→ PROBLEM DESCRIPTION
The answer must be every line of the records below that contains the word "Select".

Stored records:

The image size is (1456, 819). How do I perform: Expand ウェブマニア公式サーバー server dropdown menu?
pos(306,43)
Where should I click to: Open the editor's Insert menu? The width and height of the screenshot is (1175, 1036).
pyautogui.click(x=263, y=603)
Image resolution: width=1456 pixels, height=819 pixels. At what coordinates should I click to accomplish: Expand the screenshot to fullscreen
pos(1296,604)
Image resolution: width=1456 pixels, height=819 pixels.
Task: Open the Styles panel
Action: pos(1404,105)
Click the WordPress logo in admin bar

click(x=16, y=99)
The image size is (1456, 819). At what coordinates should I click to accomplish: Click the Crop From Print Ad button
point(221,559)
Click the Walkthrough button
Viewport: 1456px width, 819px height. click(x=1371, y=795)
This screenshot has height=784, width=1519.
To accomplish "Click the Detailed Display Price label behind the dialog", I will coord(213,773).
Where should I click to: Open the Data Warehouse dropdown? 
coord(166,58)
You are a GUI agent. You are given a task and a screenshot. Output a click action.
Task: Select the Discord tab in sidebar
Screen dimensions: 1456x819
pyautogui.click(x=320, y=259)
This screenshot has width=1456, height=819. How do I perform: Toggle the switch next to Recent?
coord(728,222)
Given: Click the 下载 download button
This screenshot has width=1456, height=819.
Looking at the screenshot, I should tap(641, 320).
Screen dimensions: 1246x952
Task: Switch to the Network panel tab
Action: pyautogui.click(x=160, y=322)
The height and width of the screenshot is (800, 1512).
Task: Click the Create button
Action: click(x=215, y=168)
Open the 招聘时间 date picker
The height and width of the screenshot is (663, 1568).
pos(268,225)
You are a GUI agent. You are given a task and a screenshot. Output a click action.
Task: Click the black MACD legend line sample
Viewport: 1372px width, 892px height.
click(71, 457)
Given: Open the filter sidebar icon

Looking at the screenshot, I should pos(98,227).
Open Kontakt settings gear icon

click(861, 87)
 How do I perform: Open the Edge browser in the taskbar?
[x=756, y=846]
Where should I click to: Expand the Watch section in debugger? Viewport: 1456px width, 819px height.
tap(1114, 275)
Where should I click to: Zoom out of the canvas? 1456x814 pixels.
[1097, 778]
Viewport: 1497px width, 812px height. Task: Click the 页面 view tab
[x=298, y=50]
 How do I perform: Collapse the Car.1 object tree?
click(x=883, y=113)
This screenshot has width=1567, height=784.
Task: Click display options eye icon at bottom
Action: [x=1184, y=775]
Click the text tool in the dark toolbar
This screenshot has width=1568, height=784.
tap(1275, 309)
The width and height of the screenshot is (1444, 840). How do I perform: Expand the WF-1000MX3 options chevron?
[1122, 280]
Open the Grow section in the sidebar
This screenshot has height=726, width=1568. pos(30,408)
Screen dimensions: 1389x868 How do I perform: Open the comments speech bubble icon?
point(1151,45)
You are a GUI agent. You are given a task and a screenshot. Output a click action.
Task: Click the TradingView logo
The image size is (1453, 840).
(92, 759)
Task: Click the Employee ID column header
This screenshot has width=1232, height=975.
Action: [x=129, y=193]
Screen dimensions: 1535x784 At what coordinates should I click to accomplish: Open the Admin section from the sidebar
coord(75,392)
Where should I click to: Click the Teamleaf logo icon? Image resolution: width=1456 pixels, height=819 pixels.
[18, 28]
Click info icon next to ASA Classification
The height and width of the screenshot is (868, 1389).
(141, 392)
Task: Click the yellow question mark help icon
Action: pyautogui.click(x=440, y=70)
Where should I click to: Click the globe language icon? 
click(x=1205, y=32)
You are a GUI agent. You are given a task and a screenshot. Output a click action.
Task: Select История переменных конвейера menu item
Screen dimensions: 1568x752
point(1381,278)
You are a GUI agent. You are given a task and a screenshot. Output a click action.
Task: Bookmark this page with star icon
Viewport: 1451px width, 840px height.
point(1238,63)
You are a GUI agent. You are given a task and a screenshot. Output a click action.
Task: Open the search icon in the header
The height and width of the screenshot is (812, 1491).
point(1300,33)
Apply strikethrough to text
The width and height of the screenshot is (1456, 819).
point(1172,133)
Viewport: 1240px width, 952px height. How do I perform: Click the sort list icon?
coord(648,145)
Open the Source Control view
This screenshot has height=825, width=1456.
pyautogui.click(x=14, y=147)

→ THE COMPLETED TASK
Task: Select the Discord tab in sidebar
Task: Select История переменных конвейера menu item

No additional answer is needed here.